Teeth chattering, also known as bruxism, is a problem that affects a lot of us and can have plenty of negative effects: mandible pain, degradation of the teeth… and that might have plenty of causes, ranging from casual, no worrisome ones to ones that might actually affect the quality of your life; In that case visit this link. But exactly what causes it, and when does it get worrisome?
Among more causal causes, we have the occasional teeth chattering due to cold temperature: if your internal body temperature drops under 37 (98 Fahrenheit), your muscles will contract and expand rapidly which will cause teeth chattering. On the other hand, you might also experience it if your body temperature rises rapidly by a lot, such as when you are fighting off an infection or an illness. These causes are not worrisome as they shouldn’t become chronic, and won’t provide anything else other than mild annoyance.
However, bruxism (which is worrisome, chronic teeth chattering) can have plenty of more worrisome causes. For starters, anxiety is the main reason for bruxism, as when we are really scared and uncomfortable we might subconsciously tighten our jaw and grind our teeth, but the exact causes are still unknown. Panic, fear, stress, and burnout seem to have the same effects as anxiety.

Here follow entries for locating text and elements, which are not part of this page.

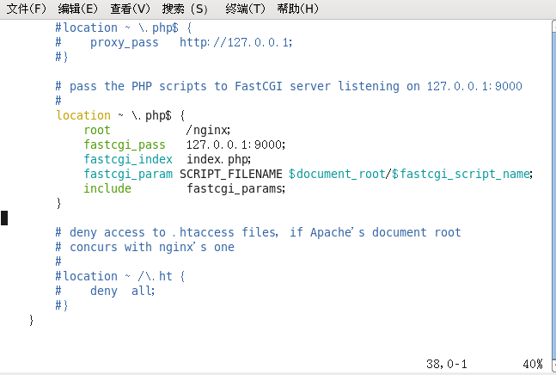Screen dimensions: 556x375
Task: Click the 'include' directive keyword
Action: point(107,188)
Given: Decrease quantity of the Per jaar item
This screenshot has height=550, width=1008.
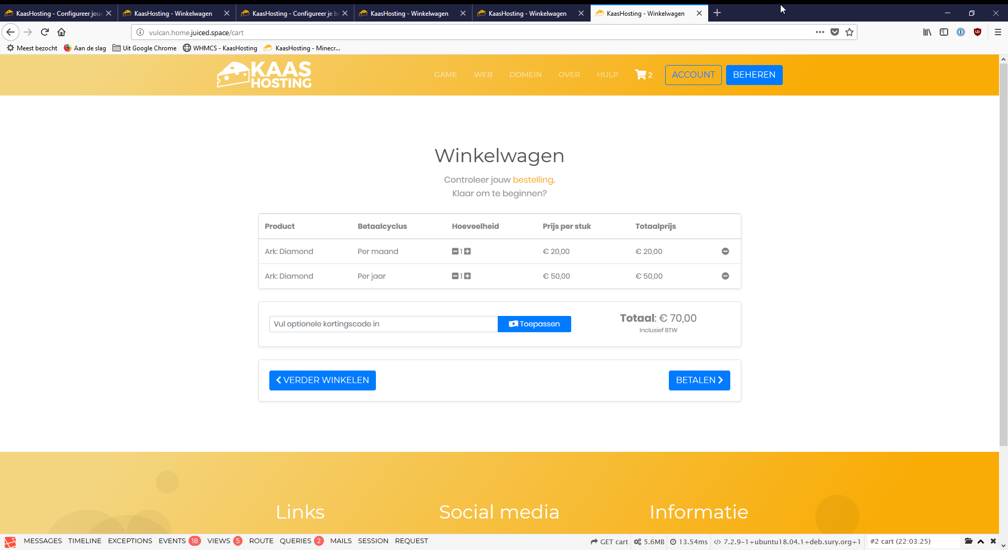Looking at the screenshot, I should point(455,276).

Another cause of bruxism might be medication, or the lack thereof. Some medications might cause involuntary spasms and teeth chattering as a side effect while suffering from withdrawal of alcohol or certain drugs like MDMA, molly or cocaine can also cause teeth chattering.
One of the other causes might be actual neurological disorders like bruxism, brain injuries, oromandibular dystonia (a condition that causes involuntary spasms of the mandibular muscles and might be caused by getting your teeth pulled or wearing dentures that don’t fit), Parkinson’s disease or hormonal imbalance.
Teeth chattering becomes worrisome when it starts impairing the life of the person that suffers from it or it damages the teeth: if untreated, bruxism can damage the enamel, deform your mandible and teeth and cause small injuries like tongue biting. Depending on your diagnosis and the severity of your condition, your doctor might recommend lifestyle changes, therapy, medications, wearing a mouthguard or even surgery. If you suspect you might suffer from bruxism or if your teeth chattering is starting to impact your life, contact your doctor right away and ask for advice on your diagnosis and how to deal with the condition.